God must really love me because he gave me two wonderful people to be my best friends! They are both kind, smart, funny, and all around just amazing. I miss them so much everyday but I'm thankful for their continued close friendship and support! They will always be such a big part of my life and I wanted to take this time to make sure they knew, as well as the whole world! I miss you both oh so much and love you with all the love I can give! Thanks for being such great friends!


I can only hope you have such great friends in your life too.....which I'm sure you all do. So make sure to tell them how great they are!

December 14, 2009

I think this kid's got the right idea

It doesn't matter if you don't know the words.....sing (and play) your heart out. Enjoy.
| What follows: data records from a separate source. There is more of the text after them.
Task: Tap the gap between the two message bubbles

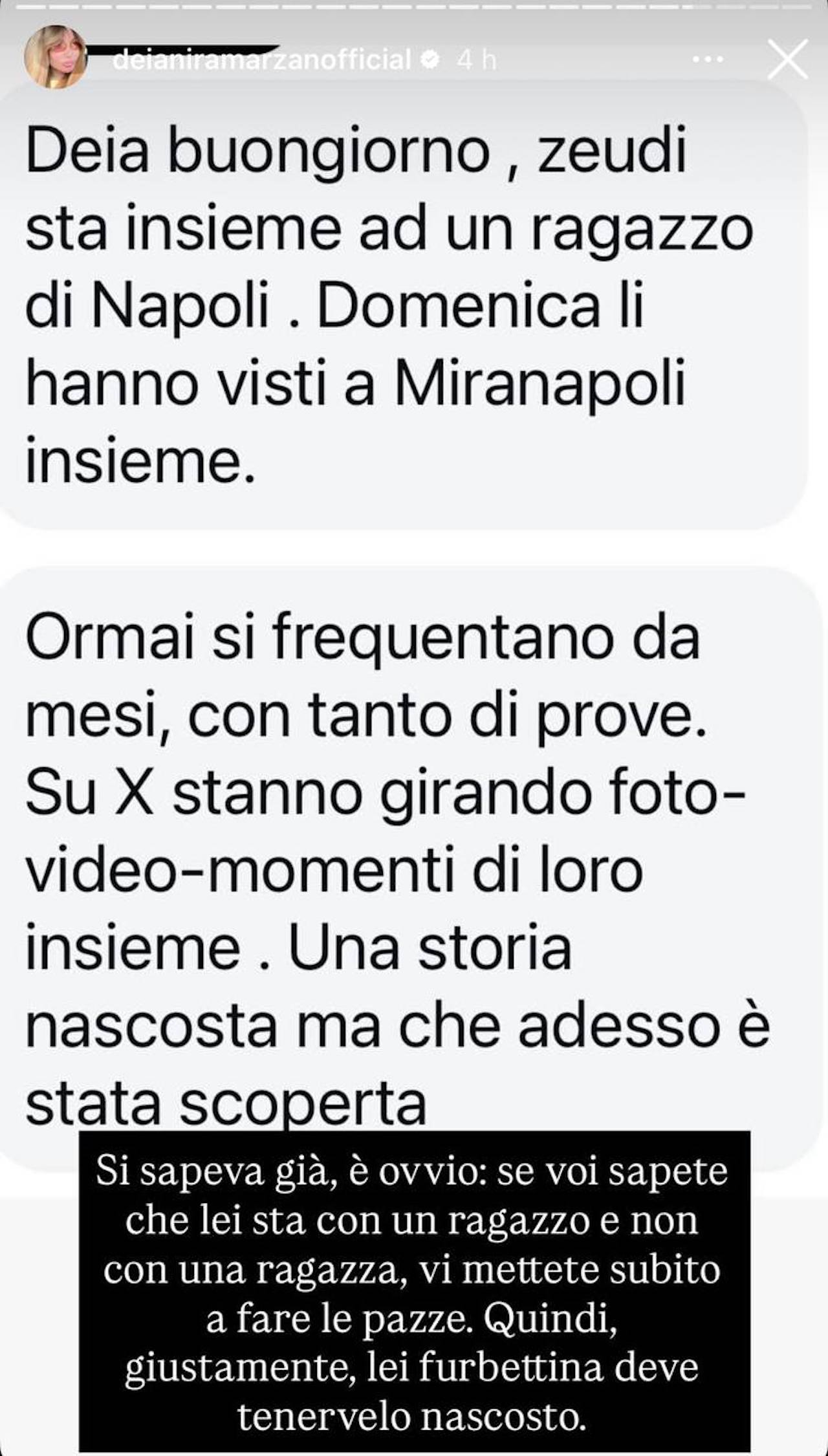Action: pos(414,549)
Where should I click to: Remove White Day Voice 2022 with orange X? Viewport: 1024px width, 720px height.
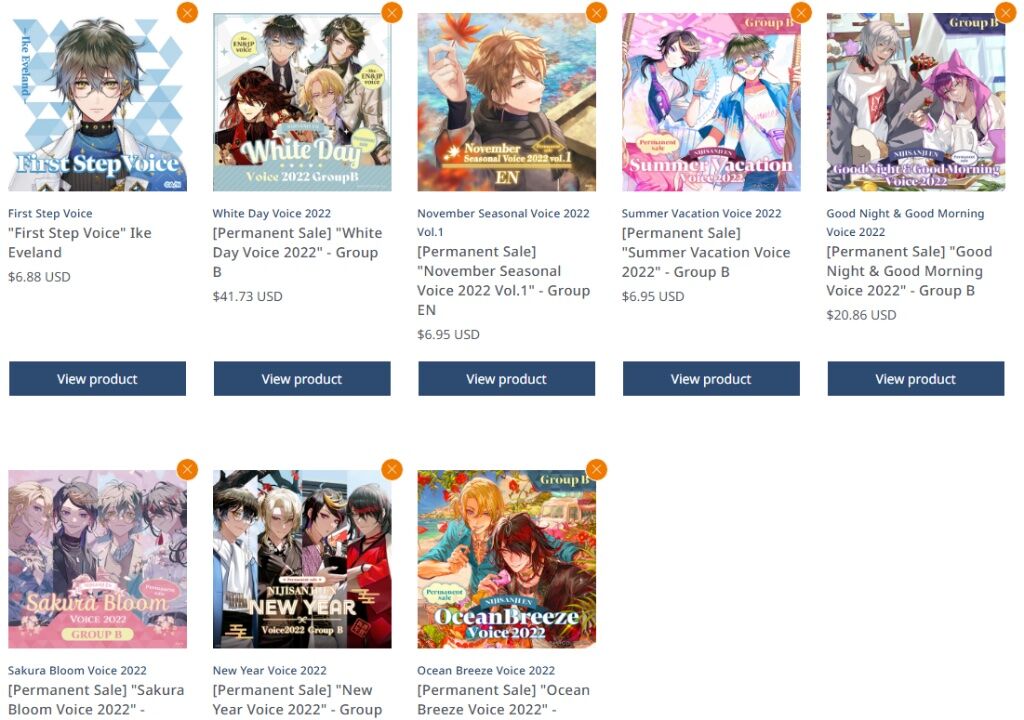point(392,12)
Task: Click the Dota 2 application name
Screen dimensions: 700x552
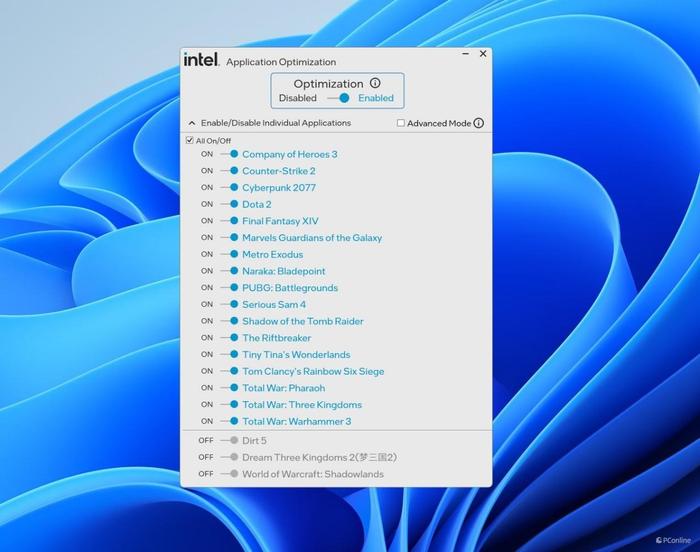Action: click(x=257, y=204)
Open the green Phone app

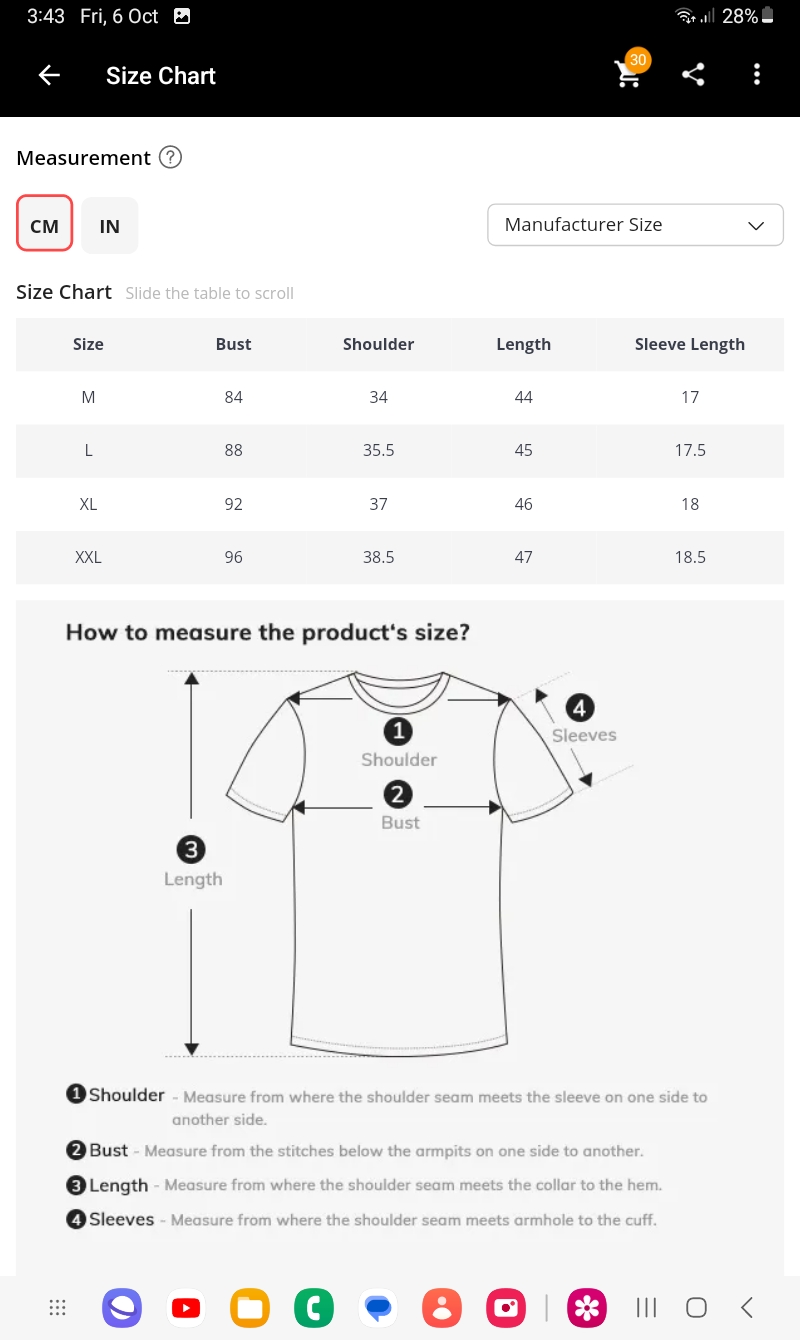point(314,1307)
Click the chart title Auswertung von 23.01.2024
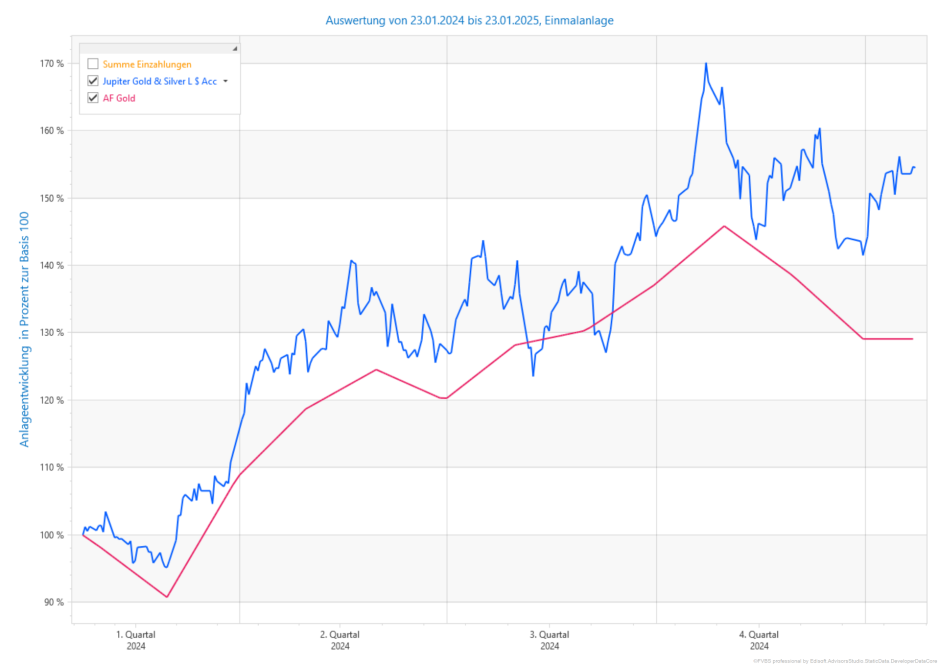The width and height of the screenshot is (940, 665). click(469, 20)
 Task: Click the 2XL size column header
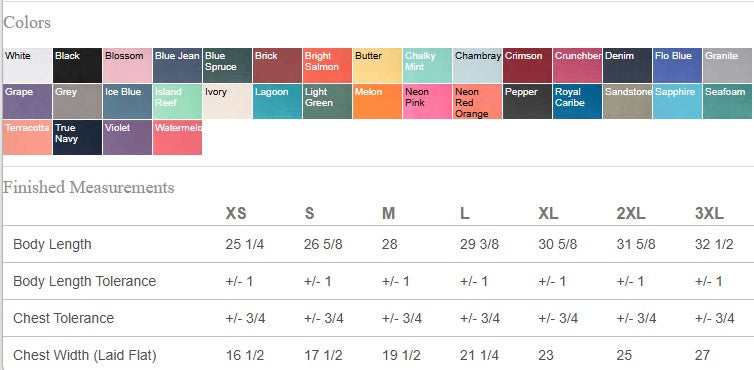click(x=631, y=213)
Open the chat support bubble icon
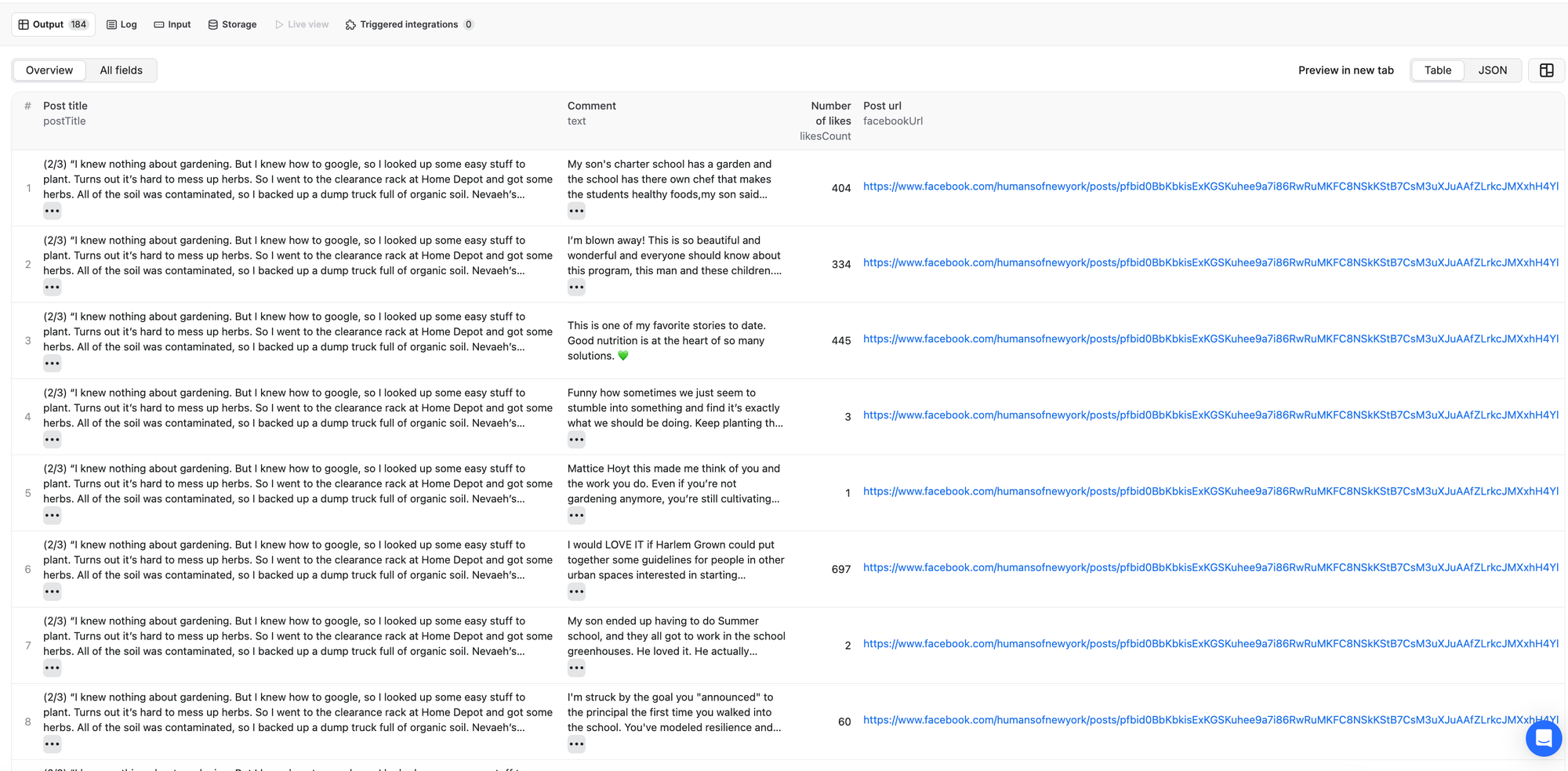The height and width of the screenshot is (771, 1568). 1543,738

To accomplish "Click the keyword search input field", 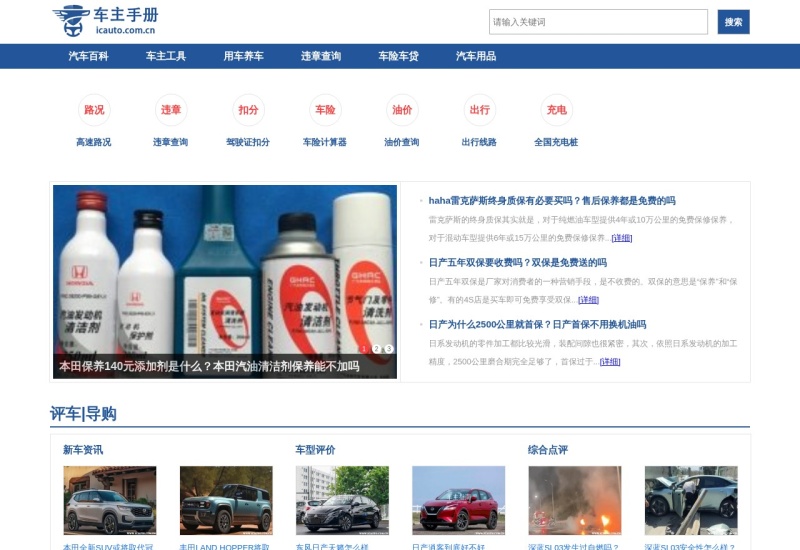I will pos(598,22).
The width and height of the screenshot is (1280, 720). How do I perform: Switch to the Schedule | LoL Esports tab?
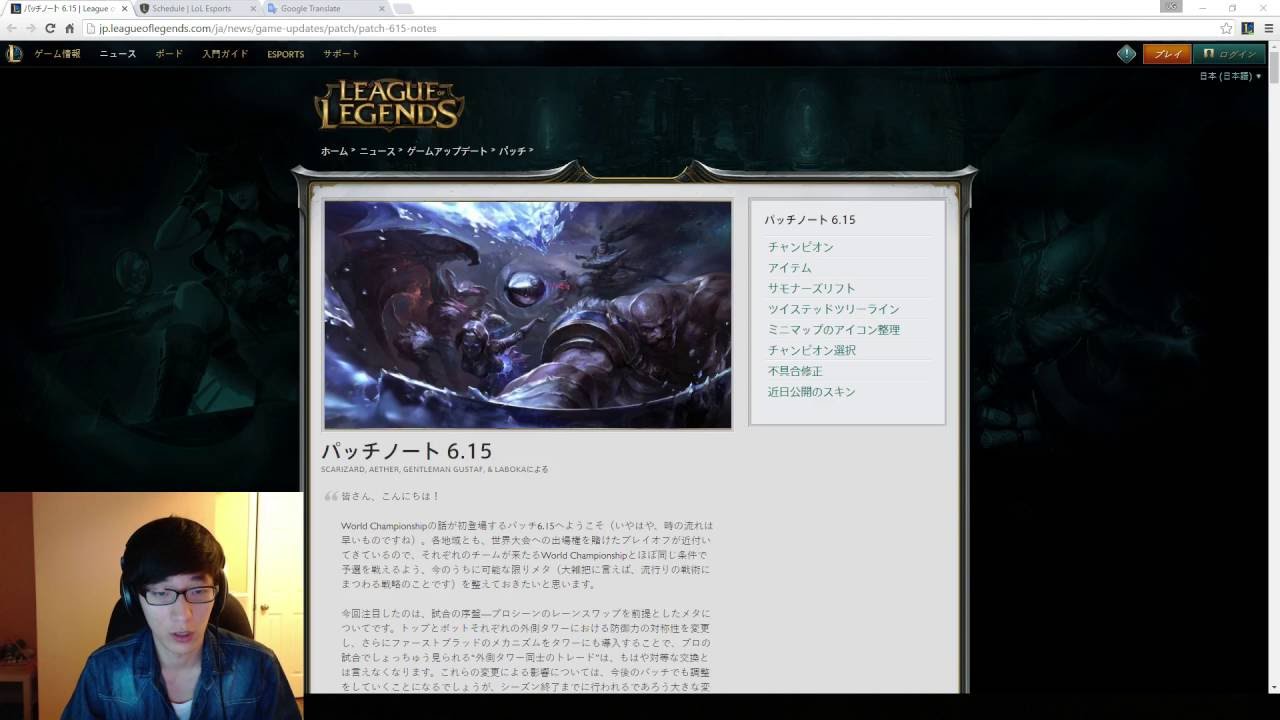point(195,8)
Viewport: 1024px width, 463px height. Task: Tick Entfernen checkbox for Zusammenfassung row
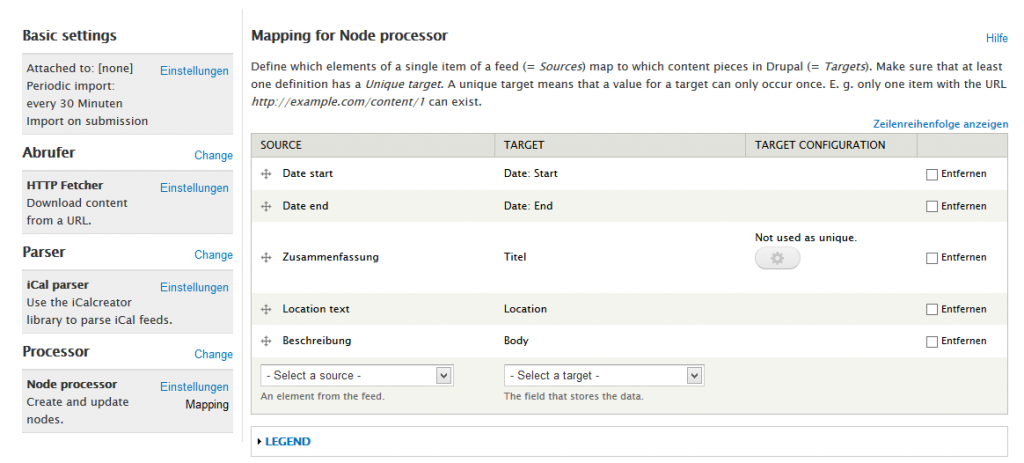[932, 258]
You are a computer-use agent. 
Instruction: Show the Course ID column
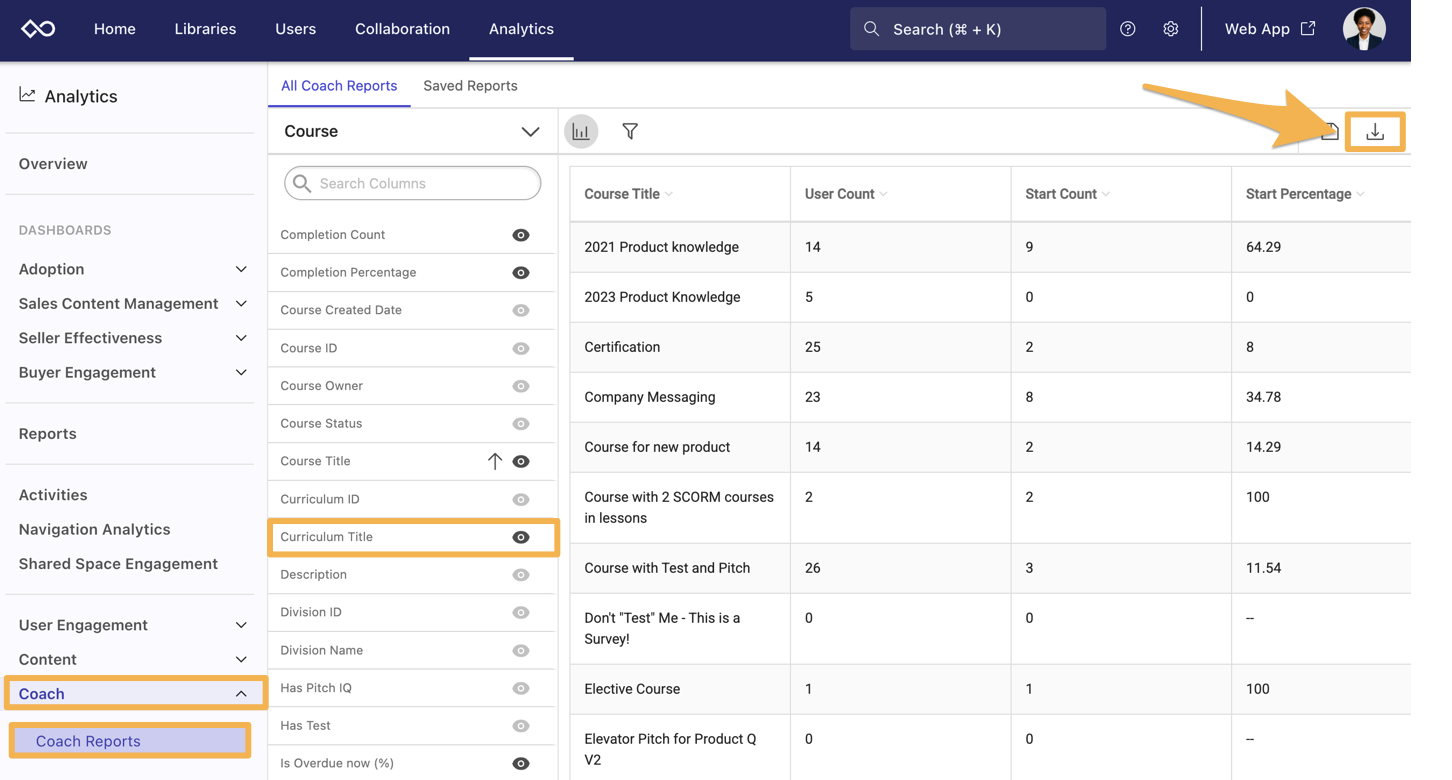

Besides, you can make the words up if you have too! ;)

December 7, 2009

Please, allow me...

to encourage you to read THIS wonderful blog. You will adore it, I'm sure of it. Please, thank me later, right now hope on over and find out why you will love it.

Happy Monday.

December 4, 2009

SHUT UP!

This has become a new staple phrase in my vocabulary. It means: seriously, no way, are you kidding me, I don't believe you, that's amazing, etc. I think you get the idea. Well.....

SHUT UP!! I actually won a giveaway. Christmas miracles do happen. :)

Happy Friday!

December 3, 2009

Just wanted to say


Thank you to the 6 or so of you that actually visit my blog.....you are appreciated. Yay for tomorrow being Friday!!!!!

December 1, 2009

Brrrrrr....and yuck and the Hogs

It is freezing in our house! FREEZING. I'm sure you are thinking just turn up the heat. Well I would but I live with one of the most frugal men in the world! (I'm over exaggerating a wee bit). But he seriously doesn't like to turn the heat on. Crazy I know. Well we had company this weekend so he finally did, but he won't turn it above 65 degrees. So everyday when he gets home I say, "Babe, it was so cold in the house today!" And he replies with, "Well, did you put on a jacket?" Yes, like it's totally normal to walk around your house with 17 layers of clothes on....silly boy! But I love him anyways.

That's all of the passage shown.